Bon. Un demi-analphabète. Un autiste. Une catatonique. Un poivrot. Une cargaison dont on ne savait pas ce qu’elle était. Un vaisseau ressemblant à une poubelle … euh, pardon : qui en était une, et infestée de parasites de surcroit. Il n’y avait qu’une chose à faire : décoller. Parce qu’il n’y avait pas de vol régulier avant deux jours et qu’elle n’avait pas le choix.
Le fauteuil de pilotage était un vieux truc en simili cuir, à moitié bouffé par une moisissure sèche, peu abondante mais apparemment très efficace. Il n’y avait pas de récepteur microcom pour correspondra avec son plot vertébral, ou alors il était en panne. Elle tira donc un des jacks de pilotage, l’examina, en tira un autre, puis le troisième. Reprenant le deuxième, elle le plugua derrière sa tête, lança une série de tests, et le déconnecta avec une moue dépitée. Elle eût toutes les peines à bloquer le câble en position « sortie ». Quand ce fut fait, elle ouvrit sa prothèse réparation et refit les connexions. Un nouvel essai de branchement fut plus satisfaisant.

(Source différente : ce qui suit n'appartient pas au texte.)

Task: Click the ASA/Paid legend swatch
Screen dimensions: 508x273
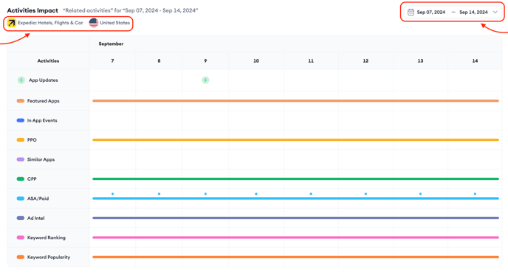Action: pos(21,198)
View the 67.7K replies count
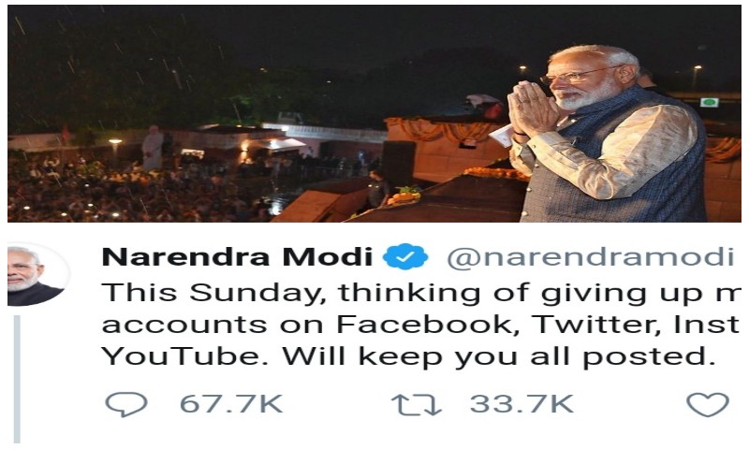Screen dimensions: 749x449 pos(231,404)
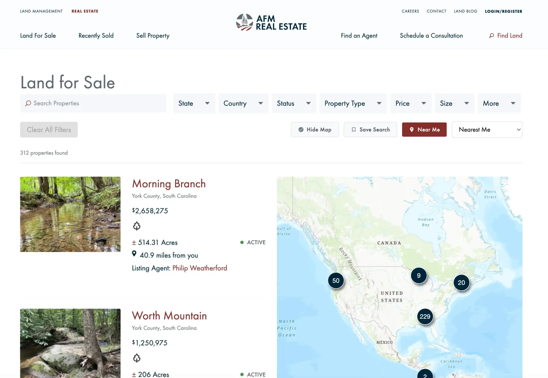548x378 pixels.
Task: Enable Near Me location filtering
Action: click(424, 129)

C’est à ce moment-là qu’elle prit conscience que Moutch la regardait. Il avait perdu toute sa verve, se contentant de la fixer d’un air attentif. C’était limite gênant, mais Sémi décida de ne pas se formaliser. D’ailleurs en avait-elle les moyens ? Elle décida de rester professionnelle, tant que faire se pouvait. « Allez à votre poste, officier. Nous allons démarrer la check list, puis vous me direz où aller. Ah, rentrez la dame qui fume pied de la passerelle s’il vous plait. ».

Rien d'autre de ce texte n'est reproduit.